THE PROBLEM » Find each line in the records below that contains the word "pixels", and copy it out.

* * * * *

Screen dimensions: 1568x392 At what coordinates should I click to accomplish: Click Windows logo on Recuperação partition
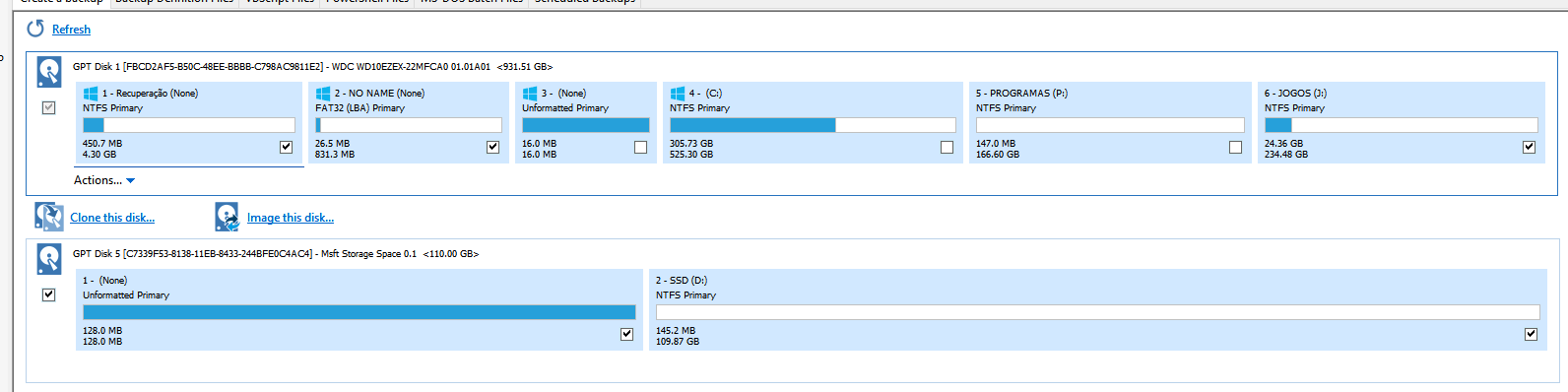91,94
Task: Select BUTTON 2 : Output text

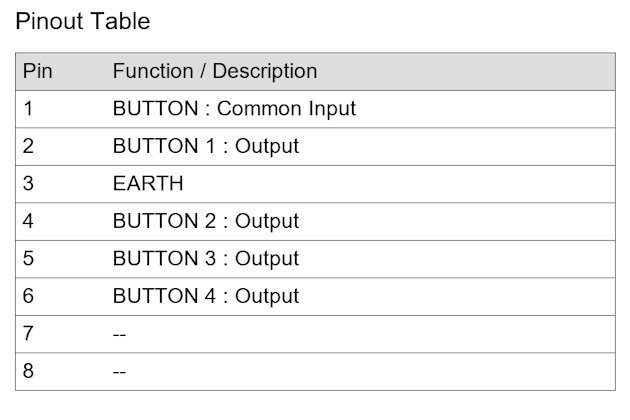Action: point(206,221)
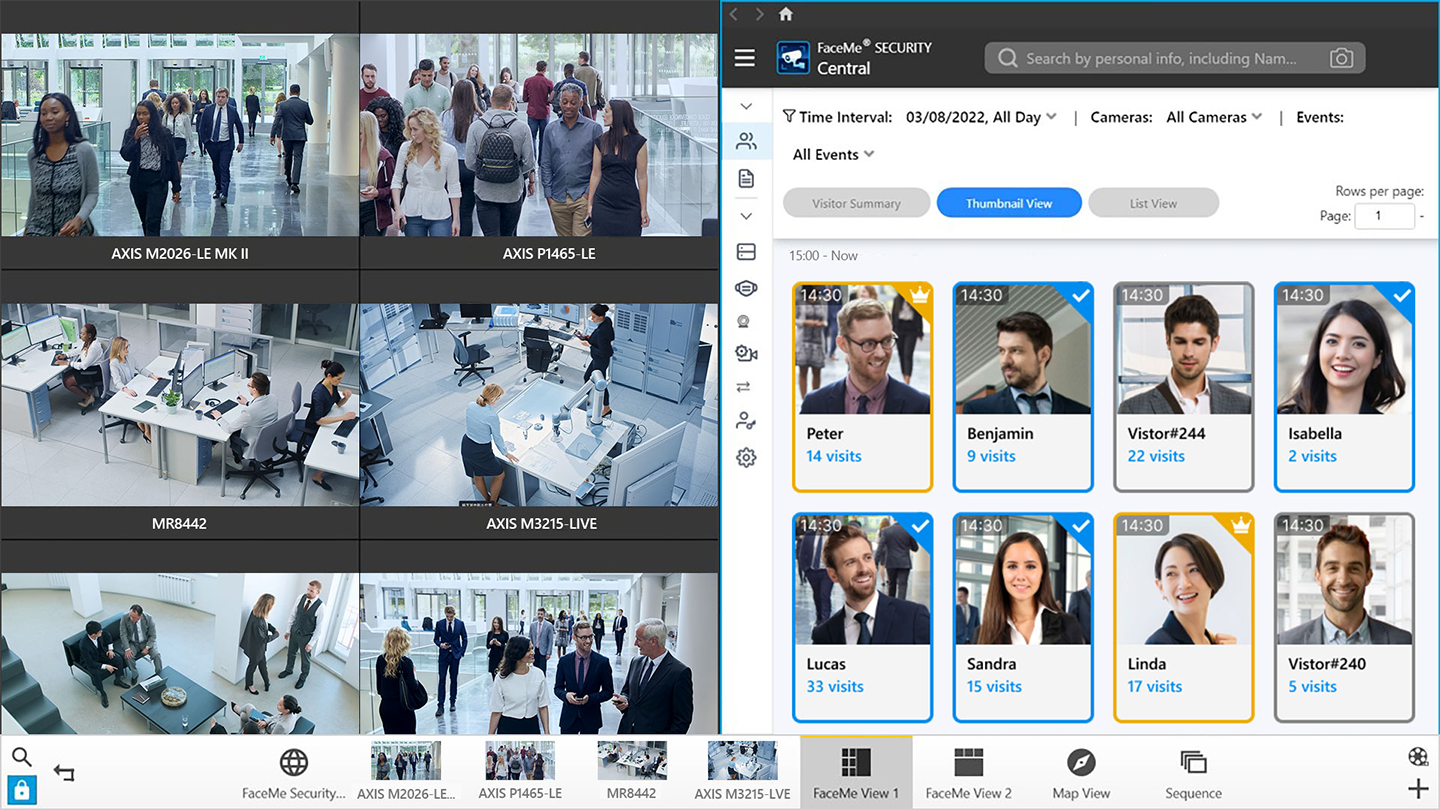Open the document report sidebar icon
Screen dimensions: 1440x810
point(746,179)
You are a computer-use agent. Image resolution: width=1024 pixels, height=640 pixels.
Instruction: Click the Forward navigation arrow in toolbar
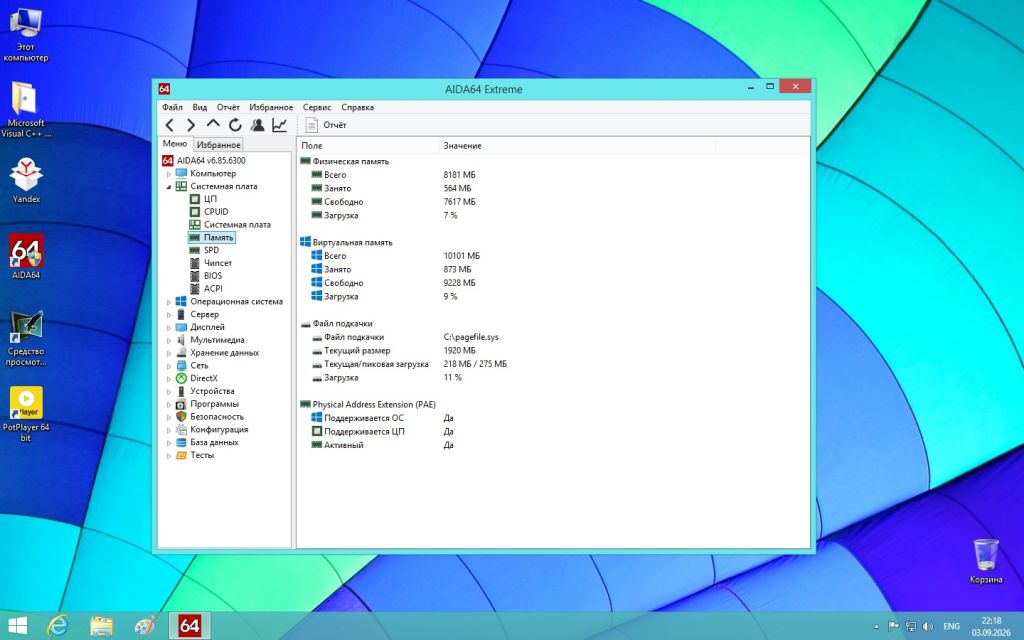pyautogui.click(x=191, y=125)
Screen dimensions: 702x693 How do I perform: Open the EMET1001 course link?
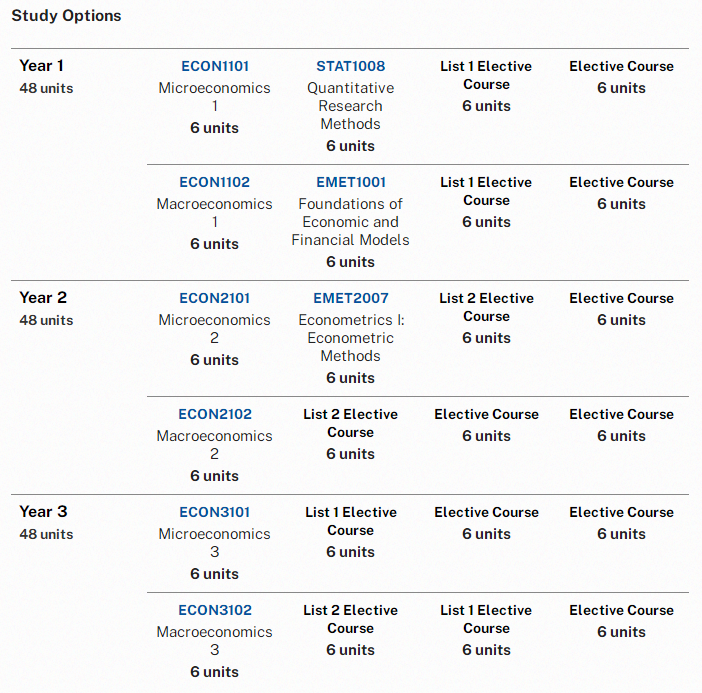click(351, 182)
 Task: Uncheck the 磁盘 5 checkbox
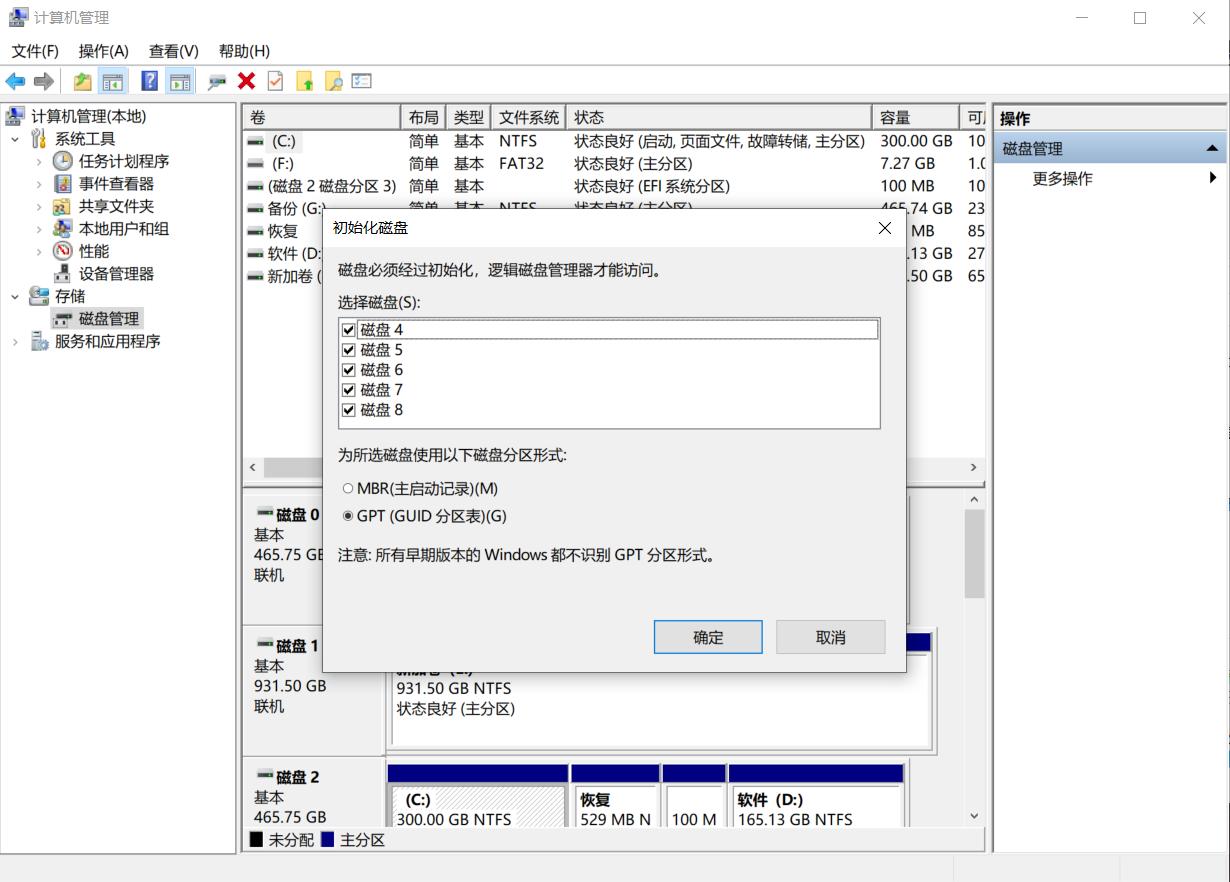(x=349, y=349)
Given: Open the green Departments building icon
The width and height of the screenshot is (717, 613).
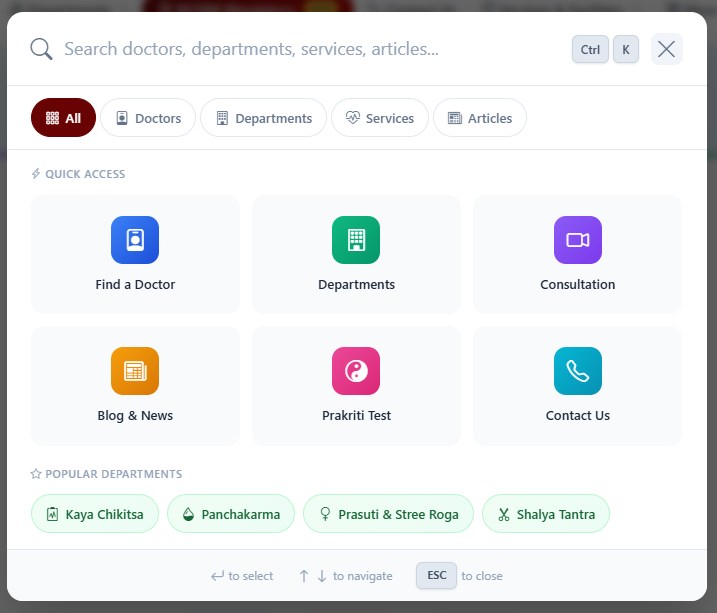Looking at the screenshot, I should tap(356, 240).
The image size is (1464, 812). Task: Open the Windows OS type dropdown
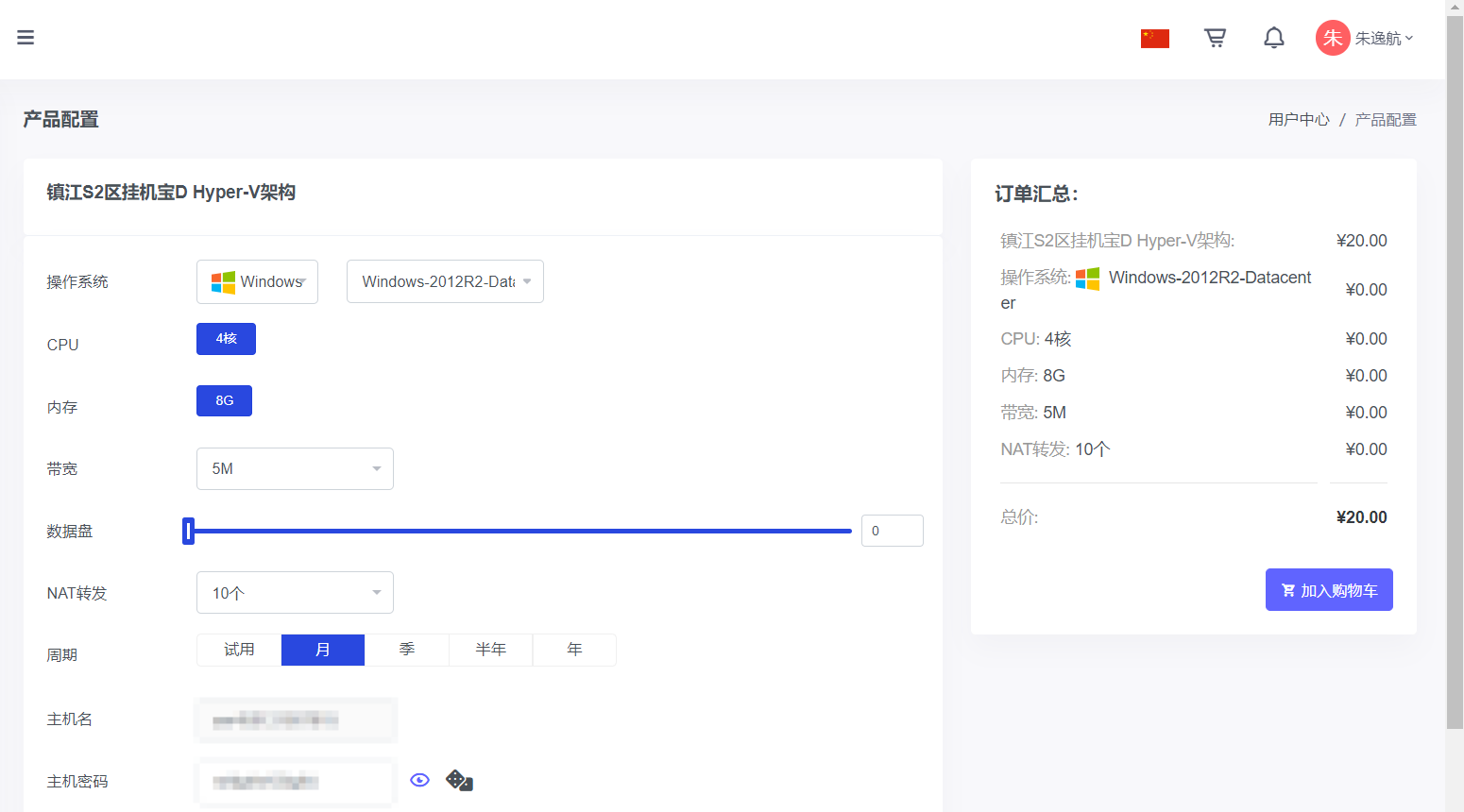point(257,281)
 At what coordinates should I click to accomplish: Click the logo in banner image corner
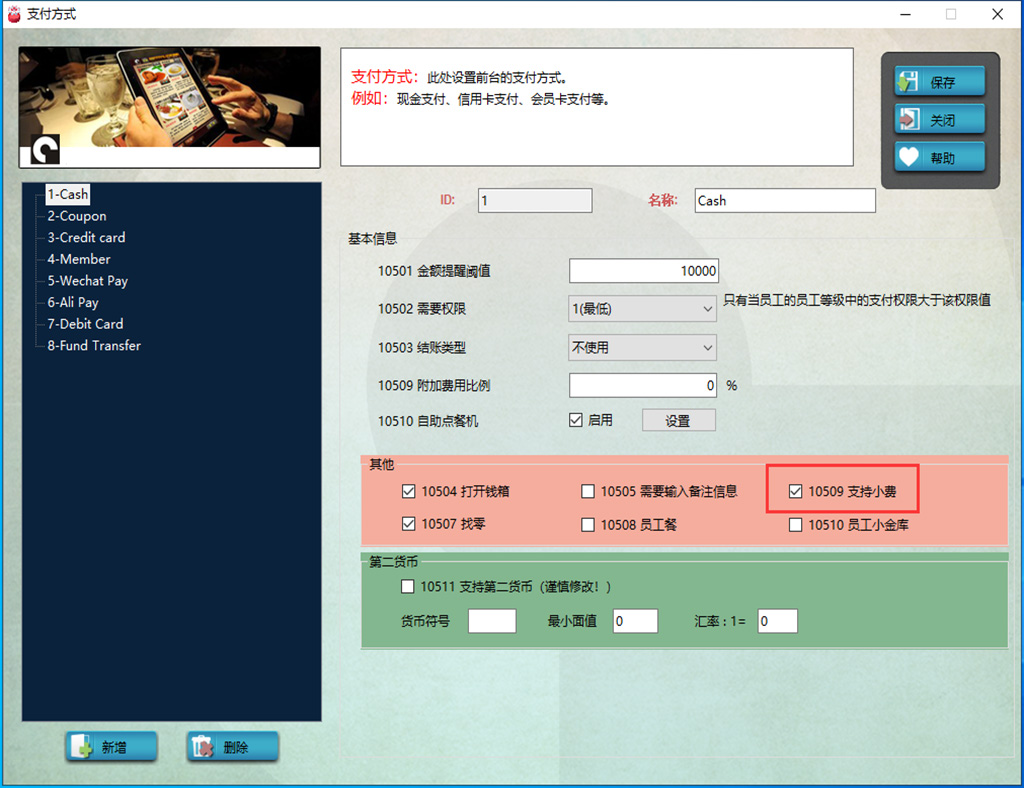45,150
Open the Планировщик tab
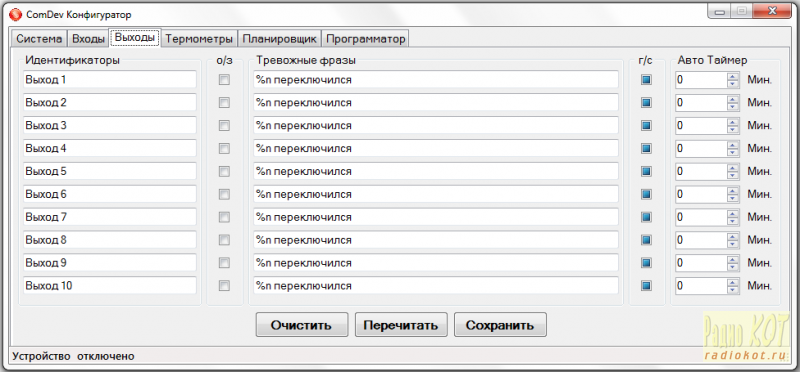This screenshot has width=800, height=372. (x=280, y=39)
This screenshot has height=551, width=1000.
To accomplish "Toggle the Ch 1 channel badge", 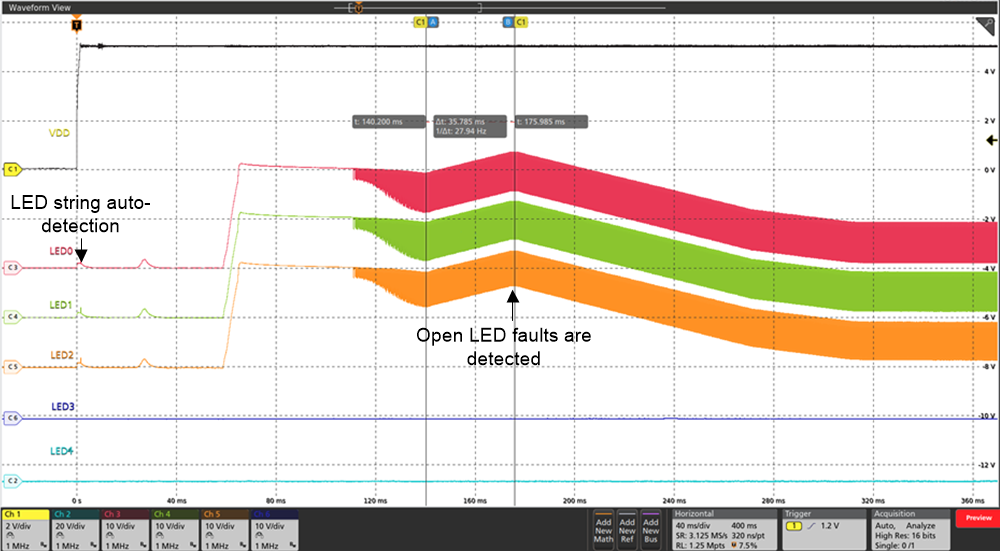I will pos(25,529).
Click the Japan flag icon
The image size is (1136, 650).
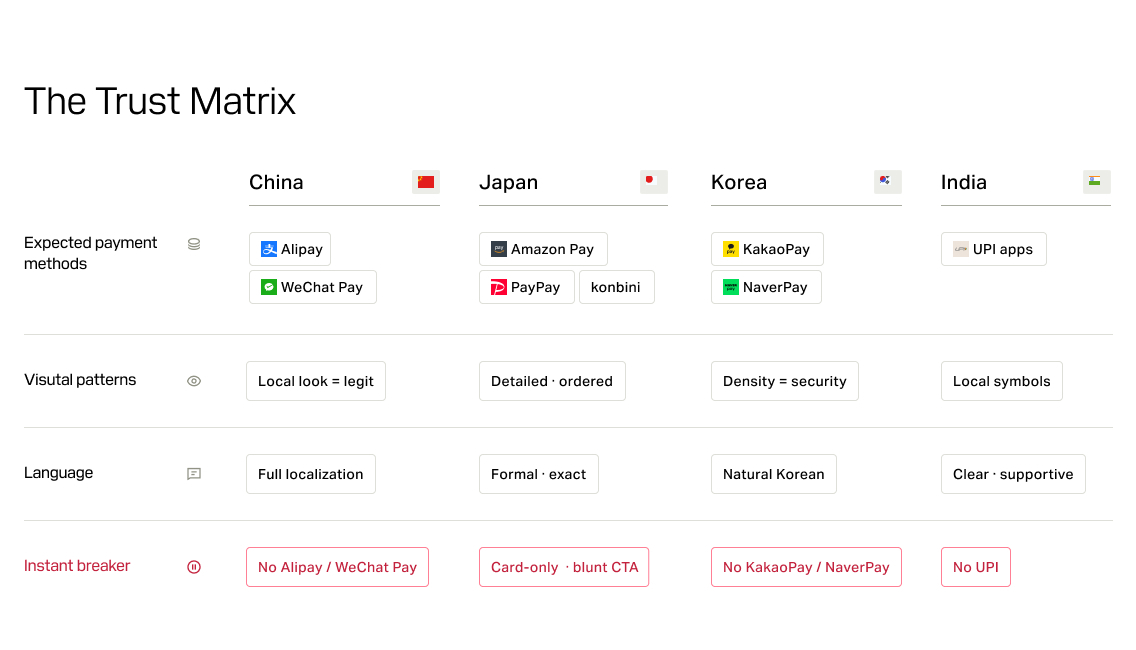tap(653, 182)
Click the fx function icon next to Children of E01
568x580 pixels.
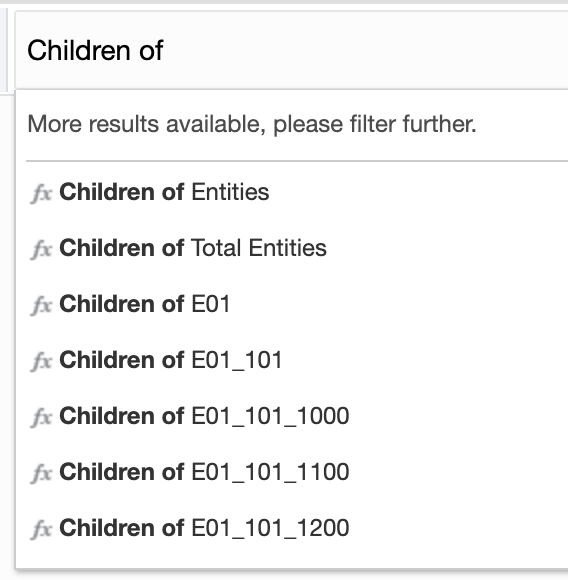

* * * * *

WRITTEN ANSWER »
You are a computer-use agent. Image resolution: width=1024 pixels, height=640 pixels.
568x580 pixels.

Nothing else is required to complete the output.